Which lines of the entries hold the string "Standard"? Copy each one.

*** Opening Data ***

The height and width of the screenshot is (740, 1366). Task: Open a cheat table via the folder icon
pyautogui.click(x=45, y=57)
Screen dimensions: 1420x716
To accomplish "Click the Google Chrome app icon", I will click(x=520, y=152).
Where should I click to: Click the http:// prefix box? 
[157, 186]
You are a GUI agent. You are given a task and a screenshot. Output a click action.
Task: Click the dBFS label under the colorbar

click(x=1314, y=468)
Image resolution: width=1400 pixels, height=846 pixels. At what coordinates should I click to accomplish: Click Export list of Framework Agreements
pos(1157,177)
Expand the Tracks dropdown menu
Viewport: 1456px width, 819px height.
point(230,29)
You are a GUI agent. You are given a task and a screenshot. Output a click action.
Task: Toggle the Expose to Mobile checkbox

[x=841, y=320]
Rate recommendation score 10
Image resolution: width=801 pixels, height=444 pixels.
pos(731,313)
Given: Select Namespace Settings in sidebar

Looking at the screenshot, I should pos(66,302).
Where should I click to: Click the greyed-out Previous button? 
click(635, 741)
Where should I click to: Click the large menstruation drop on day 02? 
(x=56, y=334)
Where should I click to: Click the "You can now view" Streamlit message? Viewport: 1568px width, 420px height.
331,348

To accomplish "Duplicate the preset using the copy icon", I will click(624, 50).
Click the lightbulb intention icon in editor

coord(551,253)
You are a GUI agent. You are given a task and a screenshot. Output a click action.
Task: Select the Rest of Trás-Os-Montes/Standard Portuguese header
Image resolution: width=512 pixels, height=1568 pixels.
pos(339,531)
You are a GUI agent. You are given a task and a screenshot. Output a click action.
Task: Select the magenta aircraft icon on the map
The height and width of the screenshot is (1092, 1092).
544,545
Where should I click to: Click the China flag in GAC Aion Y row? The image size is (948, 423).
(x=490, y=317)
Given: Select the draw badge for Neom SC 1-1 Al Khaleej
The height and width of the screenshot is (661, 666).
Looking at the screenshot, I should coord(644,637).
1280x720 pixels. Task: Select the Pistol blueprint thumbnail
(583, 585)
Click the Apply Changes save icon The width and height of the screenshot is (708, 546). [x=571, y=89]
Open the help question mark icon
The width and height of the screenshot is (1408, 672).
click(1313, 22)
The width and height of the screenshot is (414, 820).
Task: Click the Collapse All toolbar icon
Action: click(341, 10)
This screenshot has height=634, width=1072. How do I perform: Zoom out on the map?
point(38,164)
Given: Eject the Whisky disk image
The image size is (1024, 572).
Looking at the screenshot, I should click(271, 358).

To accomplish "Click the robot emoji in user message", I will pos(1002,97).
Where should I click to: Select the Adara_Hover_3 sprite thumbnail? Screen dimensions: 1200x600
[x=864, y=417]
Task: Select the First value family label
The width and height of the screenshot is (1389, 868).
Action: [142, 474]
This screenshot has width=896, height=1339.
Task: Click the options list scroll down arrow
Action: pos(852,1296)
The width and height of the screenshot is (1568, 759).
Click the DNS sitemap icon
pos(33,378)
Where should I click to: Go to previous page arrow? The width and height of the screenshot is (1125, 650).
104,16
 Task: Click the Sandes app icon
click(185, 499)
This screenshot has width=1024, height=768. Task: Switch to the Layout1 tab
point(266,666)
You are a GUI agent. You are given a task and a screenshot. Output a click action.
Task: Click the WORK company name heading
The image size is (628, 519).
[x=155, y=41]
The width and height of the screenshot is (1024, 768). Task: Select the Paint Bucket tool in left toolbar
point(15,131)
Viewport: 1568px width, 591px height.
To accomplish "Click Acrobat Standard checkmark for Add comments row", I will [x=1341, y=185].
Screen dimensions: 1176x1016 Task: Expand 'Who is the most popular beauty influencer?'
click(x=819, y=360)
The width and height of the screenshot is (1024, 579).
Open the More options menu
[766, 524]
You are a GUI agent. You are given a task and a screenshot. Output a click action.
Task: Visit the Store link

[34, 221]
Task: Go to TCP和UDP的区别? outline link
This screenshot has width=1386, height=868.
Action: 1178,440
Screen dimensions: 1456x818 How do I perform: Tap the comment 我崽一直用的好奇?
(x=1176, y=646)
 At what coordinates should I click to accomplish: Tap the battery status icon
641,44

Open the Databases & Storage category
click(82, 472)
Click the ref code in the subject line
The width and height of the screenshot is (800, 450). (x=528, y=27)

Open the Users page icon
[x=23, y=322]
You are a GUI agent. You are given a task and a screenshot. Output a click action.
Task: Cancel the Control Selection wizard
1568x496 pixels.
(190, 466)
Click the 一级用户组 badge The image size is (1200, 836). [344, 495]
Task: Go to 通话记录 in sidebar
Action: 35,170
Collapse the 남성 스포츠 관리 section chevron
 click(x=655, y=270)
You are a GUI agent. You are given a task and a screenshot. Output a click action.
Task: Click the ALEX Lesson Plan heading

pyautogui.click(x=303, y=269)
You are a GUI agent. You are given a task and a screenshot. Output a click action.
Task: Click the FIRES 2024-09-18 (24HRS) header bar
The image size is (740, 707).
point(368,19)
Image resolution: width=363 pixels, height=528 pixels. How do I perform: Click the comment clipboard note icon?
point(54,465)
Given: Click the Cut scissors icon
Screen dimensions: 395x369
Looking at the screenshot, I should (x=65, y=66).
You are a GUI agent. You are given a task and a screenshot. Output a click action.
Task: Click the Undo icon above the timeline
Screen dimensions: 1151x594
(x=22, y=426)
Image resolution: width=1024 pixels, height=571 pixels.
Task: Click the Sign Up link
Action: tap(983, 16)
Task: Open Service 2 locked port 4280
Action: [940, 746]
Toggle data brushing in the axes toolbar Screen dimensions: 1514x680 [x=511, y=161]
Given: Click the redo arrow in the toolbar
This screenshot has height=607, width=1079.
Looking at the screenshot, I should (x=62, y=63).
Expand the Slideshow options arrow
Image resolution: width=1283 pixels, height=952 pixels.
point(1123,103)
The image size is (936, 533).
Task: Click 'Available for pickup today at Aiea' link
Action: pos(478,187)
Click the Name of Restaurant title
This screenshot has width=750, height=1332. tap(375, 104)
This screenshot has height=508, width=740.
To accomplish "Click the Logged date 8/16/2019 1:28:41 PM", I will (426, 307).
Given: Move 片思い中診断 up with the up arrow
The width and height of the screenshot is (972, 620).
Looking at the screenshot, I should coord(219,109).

*** Closing Data ***

- _Response to this exercise_:
Task: Select the Rest of Trás-Os-Montes/Standard Portuguese header
To accomplish "Click Acrobat Standard checkmark for Add comments row", I will [x=1341, y=185].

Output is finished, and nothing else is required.